Watching Béla gaze up at her with her dark, regal eyes, Alicia realized that Béla didn’t have to do anything. She tensed as Béla gently reached out her hand and stroked Alicia’s cheek. An incredible calm flooded through her mind at the vampire’s touch, and she realized that Béla was drawing off the fear and the anger she felt – discharging it like she was simply an energy cell and her overwhelming emotion was simply energy that could be drawn off and grounded out.
“I’m sorry,” Alicia whispered.
Alicia had apologized for something she did maybe three times in the last century. This was the first time she’d ever meant it. Béla smiled at her, recognizing what it took for Alicia to say those simple words.

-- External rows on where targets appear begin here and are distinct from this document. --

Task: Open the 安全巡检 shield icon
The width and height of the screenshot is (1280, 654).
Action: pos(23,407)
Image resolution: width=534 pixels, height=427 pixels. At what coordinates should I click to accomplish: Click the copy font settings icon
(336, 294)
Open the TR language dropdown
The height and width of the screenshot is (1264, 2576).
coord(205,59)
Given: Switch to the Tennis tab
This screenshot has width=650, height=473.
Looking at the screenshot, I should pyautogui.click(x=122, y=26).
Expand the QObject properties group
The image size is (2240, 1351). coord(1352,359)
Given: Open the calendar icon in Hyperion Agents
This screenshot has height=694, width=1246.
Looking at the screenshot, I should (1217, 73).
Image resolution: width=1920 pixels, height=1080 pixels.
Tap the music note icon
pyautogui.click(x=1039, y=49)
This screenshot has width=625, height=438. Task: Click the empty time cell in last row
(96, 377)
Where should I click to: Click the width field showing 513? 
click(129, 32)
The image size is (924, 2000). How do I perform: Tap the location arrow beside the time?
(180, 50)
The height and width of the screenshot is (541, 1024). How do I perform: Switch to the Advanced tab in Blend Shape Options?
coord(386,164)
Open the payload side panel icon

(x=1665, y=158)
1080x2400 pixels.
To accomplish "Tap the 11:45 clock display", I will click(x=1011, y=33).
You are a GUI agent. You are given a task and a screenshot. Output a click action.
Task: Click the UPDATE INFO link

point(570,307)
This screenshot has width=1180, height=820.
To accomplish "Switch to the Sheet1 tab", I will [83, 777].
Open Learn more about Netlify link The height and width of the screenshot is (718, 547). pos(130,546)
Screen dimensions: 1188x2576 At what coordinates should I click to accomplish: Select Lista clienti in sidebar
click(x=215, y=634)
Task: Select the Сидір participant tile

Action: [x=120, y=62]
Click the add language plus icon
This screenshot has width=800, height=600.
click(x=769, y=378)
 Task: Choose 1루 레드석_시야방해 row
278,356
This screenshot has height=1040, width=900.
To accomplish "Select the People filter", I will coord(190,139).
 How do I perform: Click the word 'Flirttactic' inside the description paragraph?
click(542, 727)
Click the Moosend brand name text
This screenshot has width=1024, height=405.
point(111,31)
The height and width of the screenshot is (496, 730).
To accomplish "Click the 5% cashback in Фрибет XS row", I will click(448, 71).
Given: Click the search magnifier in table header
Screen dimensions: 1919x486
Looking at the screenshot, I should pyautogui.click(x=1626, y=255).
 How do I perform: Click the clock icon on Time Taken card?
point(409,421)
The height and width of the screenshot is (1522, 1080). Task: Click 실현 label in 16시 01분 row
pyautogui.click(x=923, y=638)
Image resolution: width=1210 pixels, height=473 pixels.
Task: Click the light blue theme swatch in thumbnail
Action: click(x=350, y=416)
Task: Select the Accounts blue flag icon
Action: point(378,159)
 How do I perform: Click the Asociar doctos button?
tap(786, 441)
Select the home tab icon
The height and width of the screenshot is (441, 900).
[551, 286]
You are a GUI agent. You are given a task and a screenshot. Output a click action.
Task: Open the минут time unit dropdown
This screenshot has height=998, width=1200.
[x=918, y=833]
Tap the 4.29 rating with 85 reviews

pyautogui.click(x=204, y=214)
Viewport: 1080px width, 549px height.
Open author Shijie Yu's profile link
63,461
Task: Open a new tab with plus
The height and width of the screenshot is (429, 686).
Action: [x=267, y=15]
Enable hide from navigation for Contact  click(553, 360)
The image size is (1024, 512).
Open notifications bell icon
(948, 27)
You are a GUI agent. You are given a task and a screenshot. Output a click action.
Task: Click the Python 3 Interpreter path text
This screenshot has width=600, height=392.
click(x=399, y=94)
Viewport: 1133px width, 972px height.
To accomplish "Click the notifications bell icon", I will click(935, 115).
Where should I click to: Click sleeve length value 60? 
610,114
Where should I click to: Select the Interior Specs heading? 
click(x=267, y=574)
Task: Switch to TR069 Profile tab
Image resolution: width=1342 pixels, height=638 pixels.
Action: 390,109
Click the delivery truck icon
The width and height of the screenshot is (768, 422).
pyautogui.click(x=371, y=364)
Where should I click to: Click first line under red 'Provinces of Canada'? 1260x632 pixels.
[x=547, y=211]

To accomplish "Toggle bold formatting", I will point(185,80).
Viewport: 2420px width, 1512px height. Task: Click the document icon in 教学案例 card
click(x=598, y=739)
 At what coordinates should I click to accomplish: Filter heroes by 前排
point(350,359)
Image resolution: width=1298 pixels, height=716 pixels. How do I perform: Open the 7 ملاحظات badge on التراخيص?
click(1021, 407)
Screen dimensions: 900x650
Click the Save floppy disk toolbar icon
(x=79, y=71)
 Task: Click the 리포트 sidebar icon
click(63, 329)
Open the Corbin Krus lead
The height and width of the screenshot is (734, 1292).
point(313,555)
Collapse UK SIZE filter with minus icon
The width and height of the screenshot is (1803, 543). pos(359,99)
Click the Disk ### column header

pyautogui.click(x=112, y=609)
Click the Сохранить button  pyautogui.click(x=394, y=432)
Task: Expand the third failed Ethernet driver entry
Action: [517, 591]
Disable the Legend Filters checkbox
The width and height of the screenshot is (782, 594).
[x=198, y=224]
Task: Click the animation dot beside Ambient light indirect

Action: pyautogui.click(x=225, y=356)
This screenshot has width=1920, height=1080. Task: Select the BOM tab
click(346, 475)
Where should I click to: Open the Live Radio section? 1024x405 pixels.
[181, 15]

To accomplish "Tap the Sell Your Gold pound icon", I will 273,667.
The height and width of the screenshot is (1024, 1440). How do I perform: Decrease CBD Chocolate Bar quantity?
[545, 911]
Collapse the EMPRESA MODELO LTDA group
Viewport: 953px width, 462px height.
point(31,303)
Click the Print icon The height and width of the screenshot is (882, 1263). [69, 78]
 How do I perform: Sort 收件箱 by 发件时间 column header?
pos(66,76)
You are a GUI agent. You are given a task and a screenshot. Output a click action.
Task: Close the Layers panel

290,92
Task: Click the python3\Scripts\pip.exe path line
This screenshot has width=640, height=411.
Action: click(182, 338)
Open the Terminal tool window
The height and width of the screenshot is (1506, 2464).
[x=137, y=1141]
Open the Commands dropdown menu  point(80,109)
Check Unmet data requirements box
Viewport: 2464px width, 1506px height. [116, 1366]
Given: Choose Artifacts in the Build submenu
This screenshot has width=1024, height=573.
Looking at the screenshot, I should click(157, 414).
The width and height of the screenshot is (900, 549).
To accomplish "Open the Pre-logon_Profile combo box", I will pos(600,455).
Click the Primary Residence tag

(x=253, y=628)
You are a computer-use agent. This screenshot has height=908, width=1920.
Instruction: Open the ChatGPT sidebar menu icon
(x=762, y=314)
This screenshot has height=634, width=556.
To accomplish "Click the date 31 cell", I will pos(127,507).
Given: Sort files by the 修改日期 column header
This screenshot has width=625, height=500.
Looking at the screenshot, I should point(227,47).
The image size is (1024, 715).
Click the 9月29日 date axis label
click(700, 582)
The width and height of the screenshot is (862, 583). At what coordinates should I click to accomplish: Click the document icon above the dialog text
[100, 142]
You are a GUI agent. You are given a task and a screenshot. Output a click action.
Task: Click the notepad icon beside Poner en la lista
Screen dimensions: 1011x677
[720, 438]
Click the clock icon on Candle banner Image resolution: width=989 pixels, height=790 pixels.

“Go talk to your brother tomorrow and work out what I tell you,” Béla suggested. “Have your husband see him – call Doctor Frank some kind of cancer specialist if you want, but get your husband to go. Your brother has samples of my blood. He’s been running tests; trying to discover what makes cells heal. If Doctor Frank decides that my blood can help, he can administer it himself as a ‘experimental’ test of a new cancer treatment. If your husband agrees, of course.
“That way, the secret of our longevity is still safe,” Béla told her. “When and if your husband begins to notice that his own life-span in increased, you may tell him then – or not. Depends on how you feel about it then.”
“Béla, you’re wonderful!” Alicia exclaimed, hugging her host tightly.
Then suddenly stiffened up as she realized she was becoming aroused in the presence of this seductive, alien creature. She held Béla away at arm’s length, staring into her soft, dark eyes and hoping that she wouldn’t be offended by her rejection.